Comment by insin

5 hours ago

I don't think it needs to specifically be a coding agent for the average user, creating apps for whatever they want to do, just something that can use code and has appropriate access for what they're already asking it to do (instead of the model bullshitting to them that it can do it, annoying them), and some way to make it repeatable when needed, like skills.

I'm currently doing something like this in the internal model-independent LLM chat app I work on at a F100, specifically targeted at our everyday users. <input type="file" webkitdirectory> lets the user give the model read and write access to a local folder (and OPFS lets us reuse the same fs tools we give the model for files manually attached to the chat, or for files tools want to create if they haven't granted folder access).

Every time we used to release a new version it was "still can't handle the 6MB Excel file I drop into it" when that was being extracted to CSV and added to context - now it can poke about in the big Excel file directly with SheetJS to pull the sheets/headers and inspect the shape of the data, and use locally sandboxed code execution to write code against either extracted data or the spreadsheet itself via SheetJS for pivot tables and such (all locally - none of which need go into the context).
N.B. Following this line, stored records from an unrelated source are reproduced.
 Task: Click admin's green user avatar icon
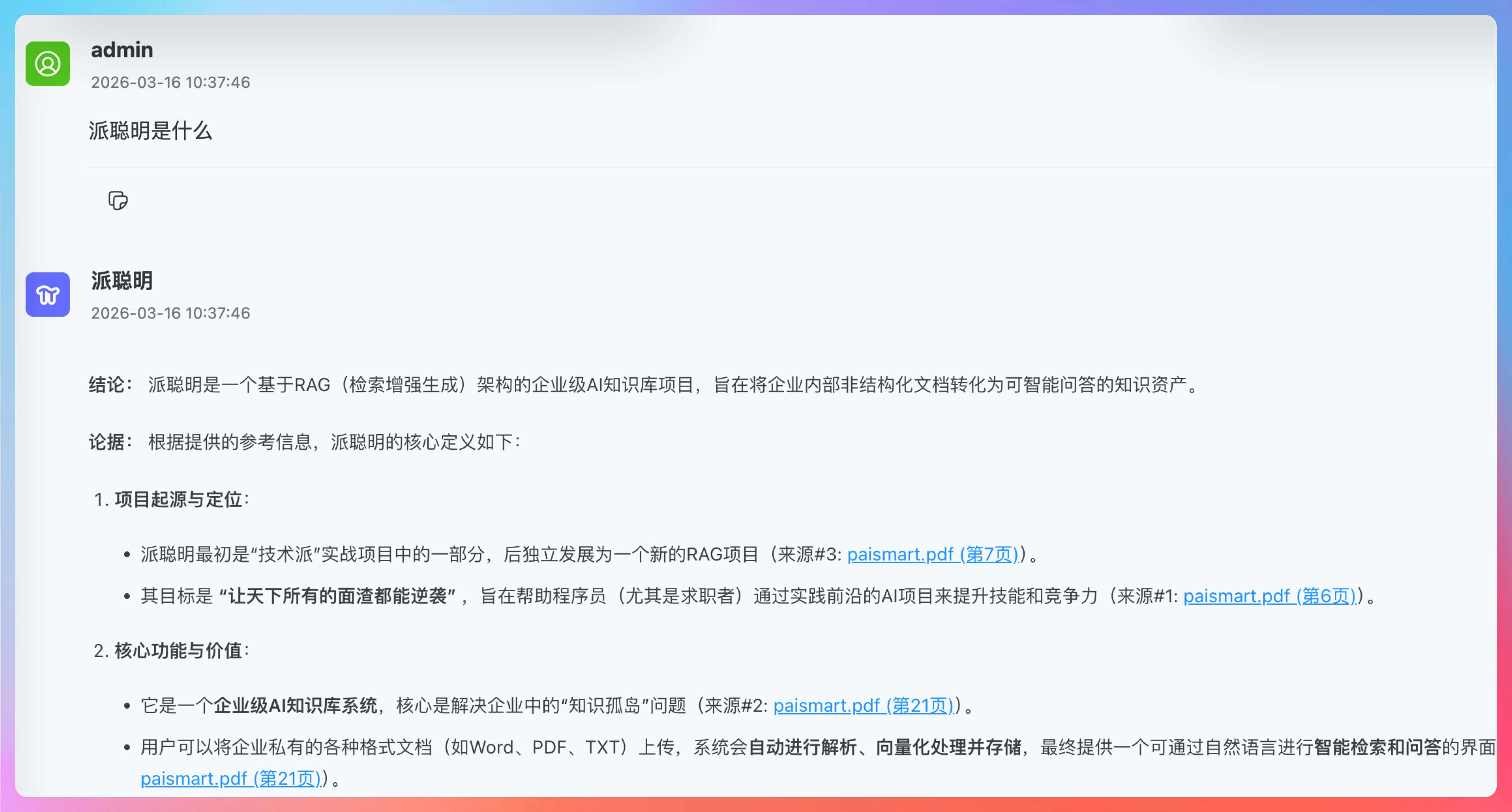click(47, 63)
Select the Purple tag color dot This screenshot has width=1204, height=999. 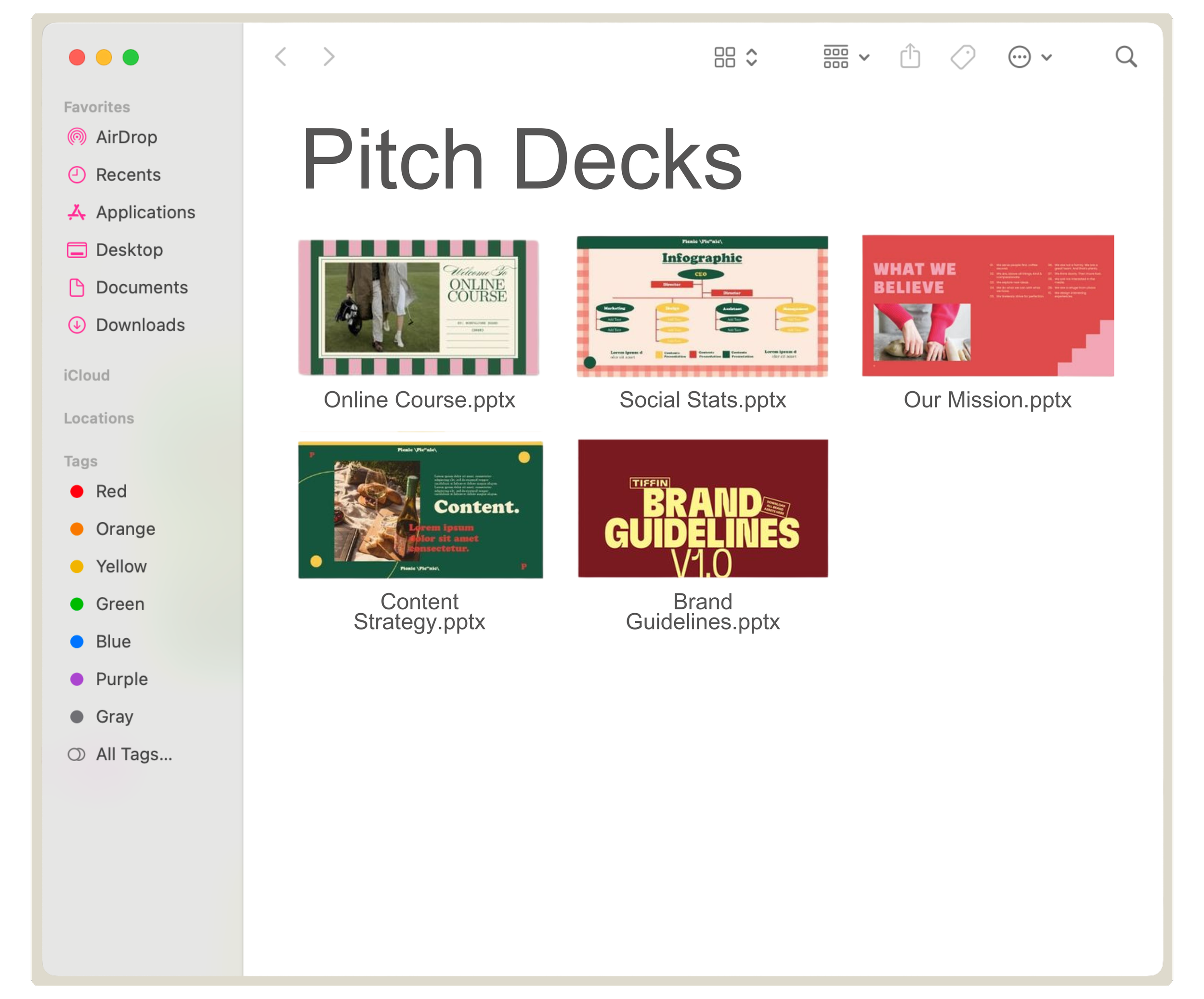(77, 679)
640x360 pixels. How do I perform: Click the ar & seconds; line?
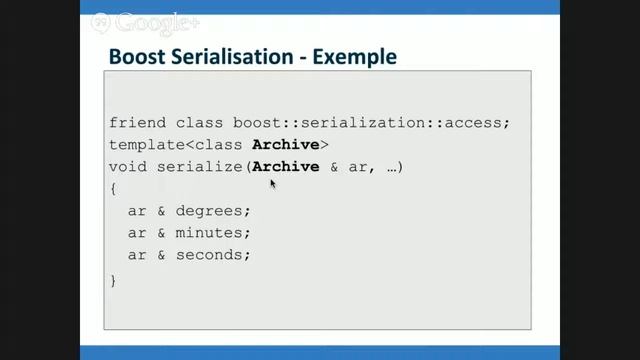[x=189, y=255]
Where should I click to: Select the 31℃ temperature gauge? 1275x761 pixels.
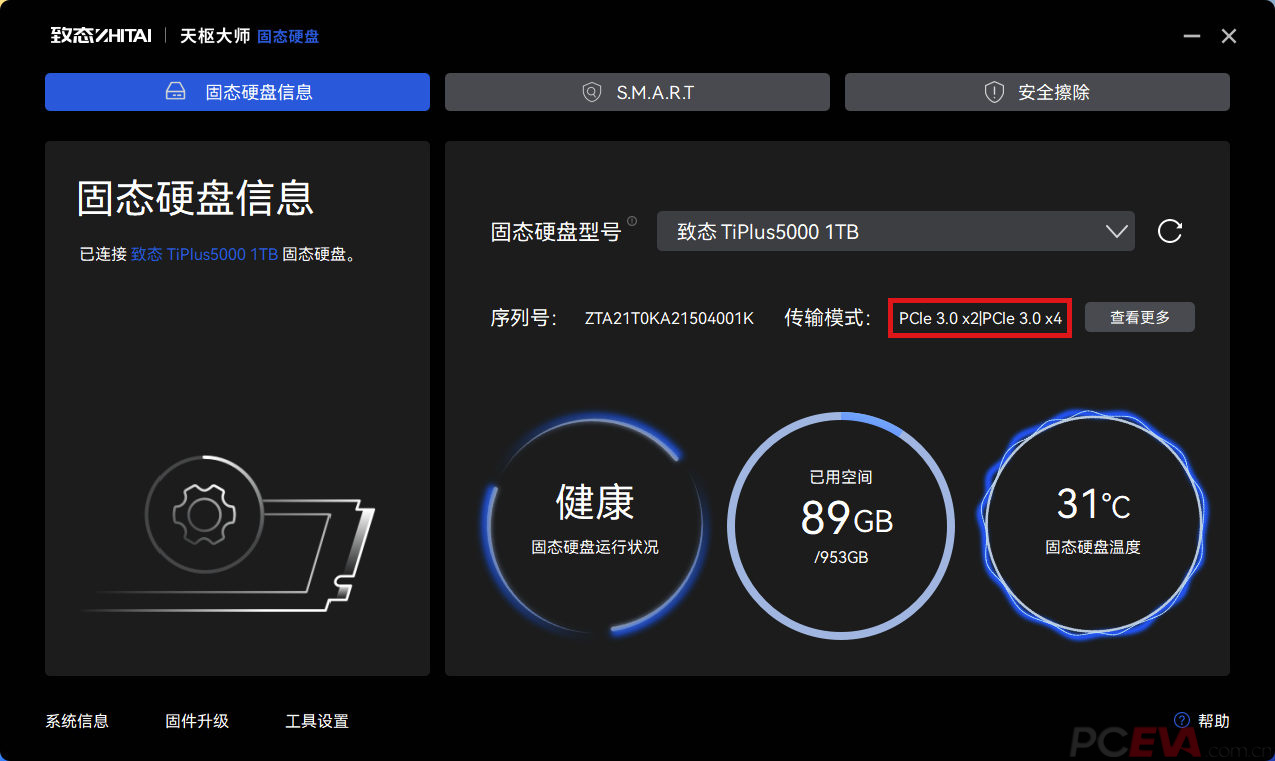[1092, 522]
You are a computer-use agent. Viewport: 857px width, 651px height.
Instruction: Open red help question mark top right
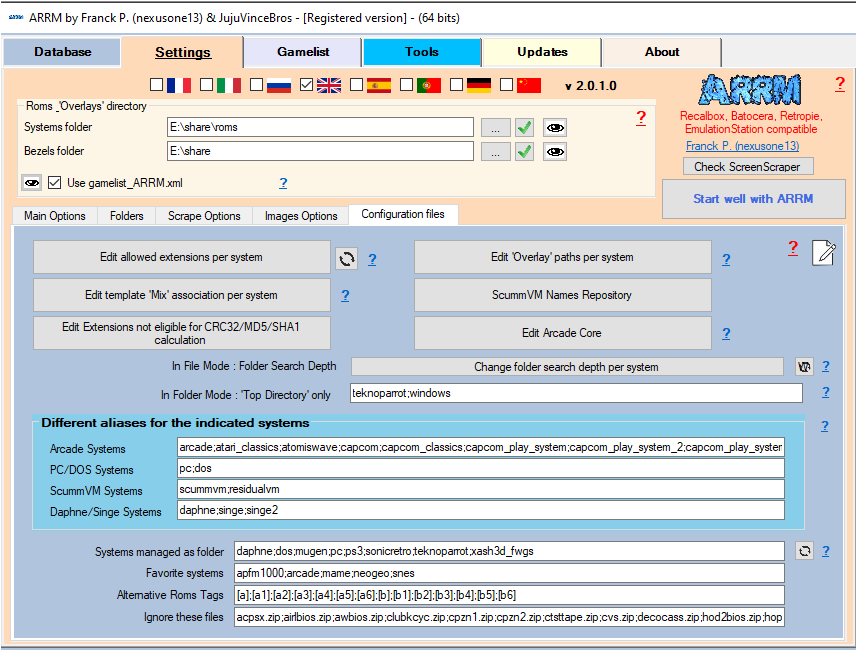[x=840, y=84]
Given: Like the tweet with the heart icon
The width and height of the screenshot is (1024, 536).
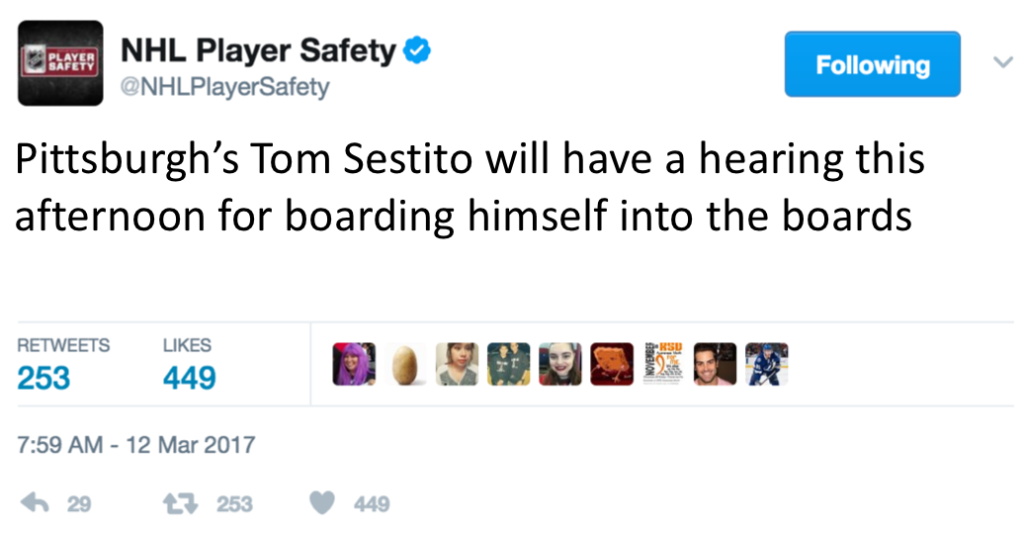Looking at the screenshot, I should pos(321,503).
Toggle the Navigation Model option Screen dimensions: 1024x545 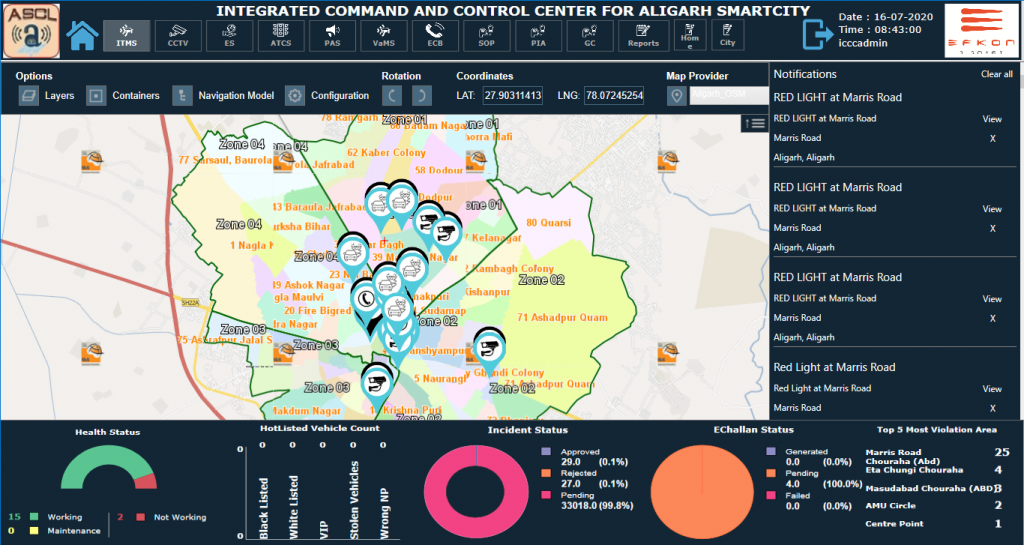tap(223, 96)
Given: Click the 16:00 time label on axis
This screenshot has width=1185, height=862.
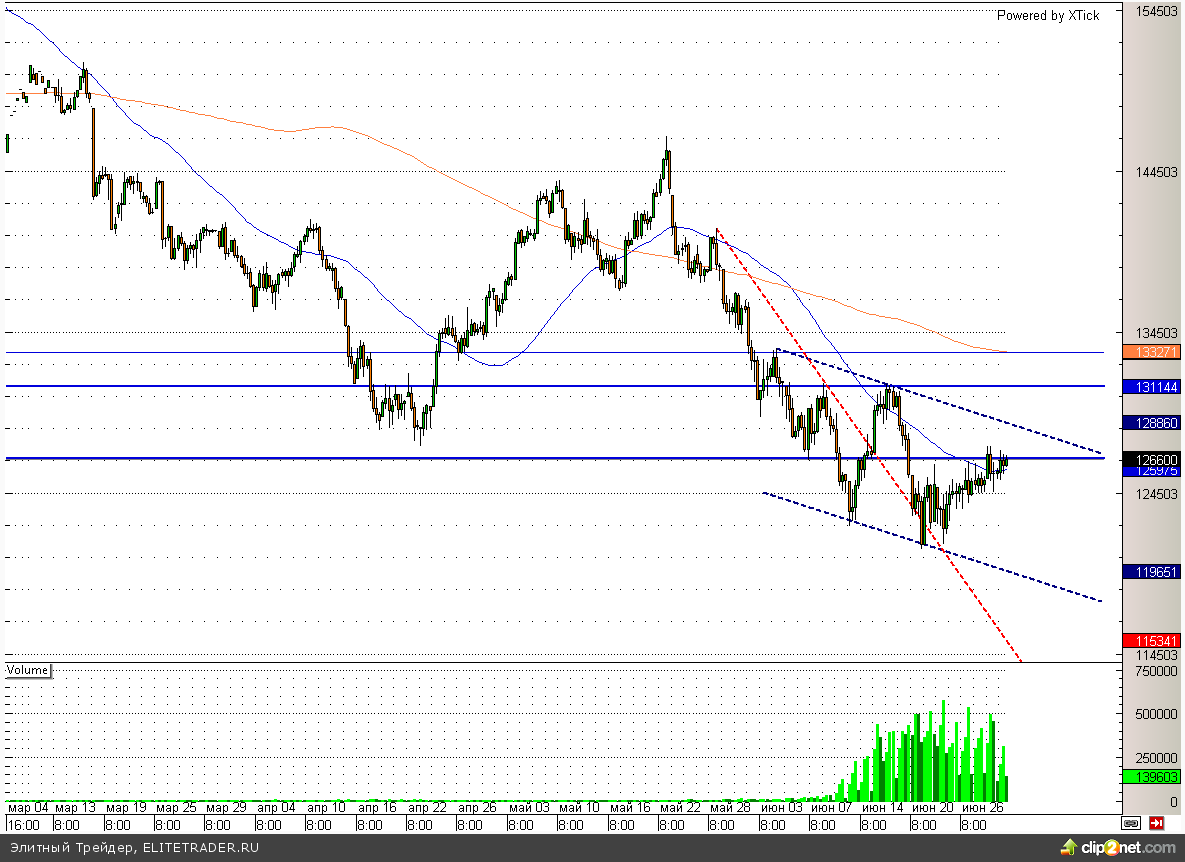Looking at the screenshot, I should click(x=23, y=825).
The base models are good enough at tool calling (I really mean Claude, though, the GPTs just go on a tear calling tools with no context for the user) they're already decent at automating stuff for the user without a dedicated harness (our default system prompt is still "You are a helpful AI assistant", lol). Add tools for Graph API stuff, and now it can pull the nightly batch file from a support inbox, unzip the spreadsheet within, diff it against yesterday's and generate an import file for new users and draft an email to welcome them, something that used to be a daily support task (which I'd already automated most of - but now you don't need a dev for this kind of thing). Or go find the big 450,000+ row spreadsheet that's being automated somewhere on SharePoint, pull it down in 150,000 row chunks (Graph Excel REST API limit) and write code to go figure out whatever the user is asking.

Having implemented and used it, I like this setup so much it kinda ruined Claude.ai and ChatGPT.com for me, so I've hooked up similar access for them using a browser extension to add the folder picker input, with the extension talking to a local server to tell it which folder to give access to, and Claude/ChatGPT talking to the same server over MCP via a CloudFlare Tunnel to work with the selected folder.